I’m obsessed with reading. I am constantly talking about books, buying books, and searching for new authors and titles. It’s not just books I’m obsessed with, it’s words. I love the way certain words feel when you speak them. I love the way you pair words together. I love everything about words.

I also have this incessant need to matter, to be known. I don’t know what it is, probably something that has to do with the culture and society we have grown up in, but I’m always worried my life means nothing. I feel that I have to be well-known or famous in order to do anything that will make a lasting impression. I know that isn’t true, of course, but I have these thoughts nonetheless.

That’s why when I read An Abundance of Katherines by John Green, I was encouraged. I love John Green’s writing. When I say: “I think he’s a genius”, I mean it. The metaphors he comes up with, and the topics of his books, are beautiful. He has a real talent, and I admire him for it.

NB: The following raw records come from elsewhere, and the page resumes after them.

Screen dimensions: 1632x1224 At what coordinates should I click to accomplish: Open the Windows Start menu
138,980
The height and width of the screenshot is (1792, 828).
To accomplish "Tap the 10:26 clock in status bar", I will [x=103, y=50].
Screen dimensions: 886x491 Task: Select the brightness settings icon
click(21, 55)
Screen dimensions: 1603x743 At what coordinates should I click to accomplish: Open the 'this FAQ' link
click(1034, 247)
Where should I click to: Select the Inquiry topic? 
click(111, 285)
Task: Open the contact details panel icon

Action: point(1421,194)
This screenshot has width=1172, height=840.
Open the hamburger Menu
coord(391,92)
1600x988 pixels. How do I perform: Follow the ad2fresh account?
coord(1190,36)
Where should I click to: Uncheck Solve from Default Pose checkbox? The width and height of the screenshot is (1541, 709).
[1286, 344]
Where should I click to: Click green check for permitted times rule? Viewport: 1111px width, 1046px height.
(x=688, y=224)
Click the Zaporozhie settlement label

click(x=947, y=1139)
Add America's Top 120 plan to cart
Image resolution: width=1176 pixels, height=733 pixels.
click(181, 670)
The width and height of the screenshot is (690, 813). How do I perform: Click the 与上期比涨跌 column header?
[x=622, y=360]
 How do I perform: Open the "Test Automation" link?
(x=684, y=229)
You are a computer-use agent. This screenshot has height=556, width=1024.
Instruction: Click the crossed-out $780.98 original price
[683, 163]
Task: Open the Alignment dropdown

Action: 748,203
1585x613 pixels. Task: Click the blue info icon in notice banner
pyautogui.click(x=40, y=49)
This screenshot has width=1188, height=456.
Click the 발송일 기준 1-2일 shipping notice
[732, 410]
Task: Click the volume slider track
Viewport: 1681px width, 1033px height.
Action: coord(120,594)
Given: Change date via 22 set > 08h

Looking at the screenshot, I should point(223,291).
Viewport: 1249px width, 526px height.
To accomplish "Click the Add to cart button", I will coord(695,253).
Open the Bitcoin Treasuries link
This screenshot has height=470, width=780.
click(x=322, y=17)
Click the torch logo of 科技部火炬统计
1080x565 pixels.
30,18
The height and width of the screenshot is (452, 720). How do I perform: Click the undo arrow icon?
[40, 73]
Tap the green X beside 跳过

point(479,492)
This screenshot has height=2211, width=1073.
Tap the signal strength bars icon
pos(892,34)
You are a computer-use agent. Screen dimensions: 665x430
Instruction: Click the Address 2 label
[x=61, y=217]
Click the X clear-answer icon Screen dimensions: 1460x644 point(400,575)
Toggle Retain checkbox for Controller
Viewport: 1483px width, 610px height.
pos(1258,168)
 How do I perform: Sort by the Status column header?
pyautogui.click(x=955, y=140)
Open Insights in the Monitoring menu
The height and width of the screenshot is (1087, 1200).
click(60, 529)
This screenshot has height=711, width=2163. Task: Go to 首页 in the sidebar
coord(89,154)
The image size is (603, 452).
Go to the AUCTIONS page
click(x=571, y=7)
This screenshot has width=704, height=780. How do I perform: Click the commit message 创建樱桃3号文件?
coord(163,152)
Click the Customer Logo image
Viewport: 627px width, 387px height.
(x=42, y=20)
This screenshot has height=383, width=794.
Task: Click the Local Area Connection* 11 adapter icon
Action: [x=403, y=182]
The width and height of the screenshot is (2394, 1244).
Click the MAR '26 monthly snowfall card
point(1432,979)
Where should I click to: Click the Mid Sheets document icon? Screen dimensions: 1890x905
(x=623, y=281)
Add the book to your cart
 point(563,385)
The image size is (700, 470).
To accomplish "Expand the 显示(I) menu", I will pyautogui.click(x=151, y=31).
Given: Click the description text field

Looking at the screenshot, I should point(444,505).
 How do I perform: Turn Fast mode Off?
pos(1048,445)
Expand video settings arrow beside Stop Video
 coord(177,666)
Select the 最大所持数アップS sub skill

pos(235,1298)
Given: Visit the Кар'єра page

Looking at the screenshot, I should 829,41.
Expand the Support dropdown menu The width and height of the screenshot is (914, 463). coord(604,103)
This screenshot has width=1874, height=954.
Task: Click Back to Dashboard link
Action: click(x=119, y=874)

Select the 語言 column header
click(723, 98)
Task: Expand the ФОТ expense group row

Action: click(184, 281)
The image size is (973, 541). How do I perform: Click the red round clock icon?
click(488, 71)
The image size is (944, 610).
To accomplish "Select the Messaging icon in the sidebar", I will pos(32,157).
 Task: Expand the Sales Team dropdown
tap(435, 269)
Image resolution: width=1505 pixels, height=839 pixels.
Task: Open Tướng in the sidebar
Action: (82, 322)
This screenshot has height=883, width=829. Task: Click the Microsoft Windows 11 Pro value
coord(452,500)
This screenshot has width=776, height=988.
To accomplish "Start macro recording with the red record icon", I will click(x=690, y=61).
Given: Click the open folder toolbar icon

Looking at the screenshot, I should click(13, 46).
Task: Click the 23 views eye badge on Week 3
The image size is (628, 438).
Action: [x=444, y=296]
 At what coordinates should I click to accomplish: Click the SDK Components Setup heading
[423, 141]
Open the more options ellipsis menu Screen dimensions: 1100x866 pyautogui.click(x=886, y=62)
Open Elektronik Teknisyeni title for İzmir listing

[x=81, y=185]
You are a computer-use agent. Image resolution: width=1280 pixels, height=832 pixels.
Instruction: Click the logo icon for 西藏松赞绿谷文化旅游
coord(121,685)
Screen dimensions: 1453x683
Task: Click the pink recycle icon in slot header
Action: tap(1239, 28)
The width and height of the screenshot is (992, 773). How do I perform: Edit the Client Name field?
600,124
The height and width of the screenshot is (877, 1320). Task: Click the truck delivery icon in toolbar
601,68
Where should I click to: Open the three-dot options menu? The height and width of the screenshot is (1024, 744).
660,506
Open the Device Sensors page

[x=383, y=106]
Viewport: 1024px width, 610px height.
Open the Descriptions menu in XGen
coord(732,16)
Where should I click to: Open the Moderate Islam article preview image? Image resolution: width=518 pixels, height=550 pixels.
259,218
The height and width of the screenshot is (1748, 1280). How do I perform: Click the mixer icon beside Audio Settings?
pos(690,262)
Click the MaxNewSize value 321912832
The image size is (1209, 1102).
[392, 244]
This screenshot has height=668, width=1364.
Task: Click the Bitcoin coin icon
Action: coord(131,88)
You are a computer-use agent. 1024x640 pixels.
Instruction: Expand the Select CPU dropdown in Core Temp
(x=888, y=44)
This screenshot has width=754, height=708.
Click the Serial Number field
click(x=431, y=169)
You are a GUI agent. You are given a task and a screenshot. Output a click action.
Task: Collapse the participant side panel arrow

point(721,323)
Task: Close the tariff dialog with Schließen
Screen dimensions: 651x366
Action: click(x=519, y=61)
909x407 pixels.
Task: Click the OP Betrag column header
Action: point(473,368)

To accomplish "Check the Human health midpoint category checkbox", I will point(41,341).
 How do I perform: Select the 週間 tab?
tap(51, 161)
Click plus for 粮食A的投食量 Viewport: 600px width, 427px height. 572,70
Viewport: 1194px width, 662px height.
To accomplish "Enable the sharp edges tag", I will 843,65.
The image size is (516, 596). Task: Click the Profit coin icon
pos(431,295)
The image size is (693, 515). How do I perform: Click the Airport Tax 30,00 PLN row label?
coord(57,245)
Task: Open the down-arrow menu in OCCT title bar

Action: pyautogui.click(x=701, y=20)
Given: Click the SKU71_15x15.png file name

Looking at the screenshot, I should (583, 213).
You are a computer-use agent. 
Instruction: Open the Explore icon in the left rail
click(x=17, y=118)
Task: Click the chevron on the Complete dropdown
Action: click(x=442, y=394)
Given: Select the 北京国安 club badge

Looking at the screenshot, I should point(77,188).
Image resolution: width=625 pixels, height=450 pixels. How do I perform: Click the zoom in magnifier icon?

An Abundance of Katherines is about a 17 year old boy named Colin Singleton. Colin is a child prodigy, who has not yet become a genius. As well as not accomplishing the title of “genius” yet, his girlfriend Katherine (of which he has dated 19 girls with the name Katherine, spelled K-A-T-H-E-R-I-N-E, over the course of his life) breaks up with him. So Colin and his best friend, Hassan, go on a road trip.

Throughout the entire book Colin is struggling with the idea that he’s being left behind, that he’s a washed up child prodigy with no future. He’s struggling with the idea that his life does not matter, while simultaneously trying to get over Katherine 19.

At the end of the book, Colin finally has his Eureka moment. He says all of these things about mattering, and not mattering, and being well-known, and not being well-known. I could type out the entire excerpt for you because I love it so much, but I won’t. I don’t want to ruin anything for those of you who decide to read it, which, by the way, you should. I am just going to include one quote from the book that I absolutely love, and can’t stop thinking about.

“And so we all matter – maybe less than a lot, but always more than none.”

This quote really gave me some comfort. It helped me see that while I’m never going to be well-known, I will be known by some. And what I do matters, who I decide to be matters, my life matters. And so does yours. 

Comments on: "We All Matter" (1)

  1. I agree with everything. I personally love how words speak different things to different people. When I read Katherines, I didn’t identify with the book the same as you did, but that’s what makes it great. 100 people can read the same book and take it 100 different ways, then read it again a year later and it would mean something even different.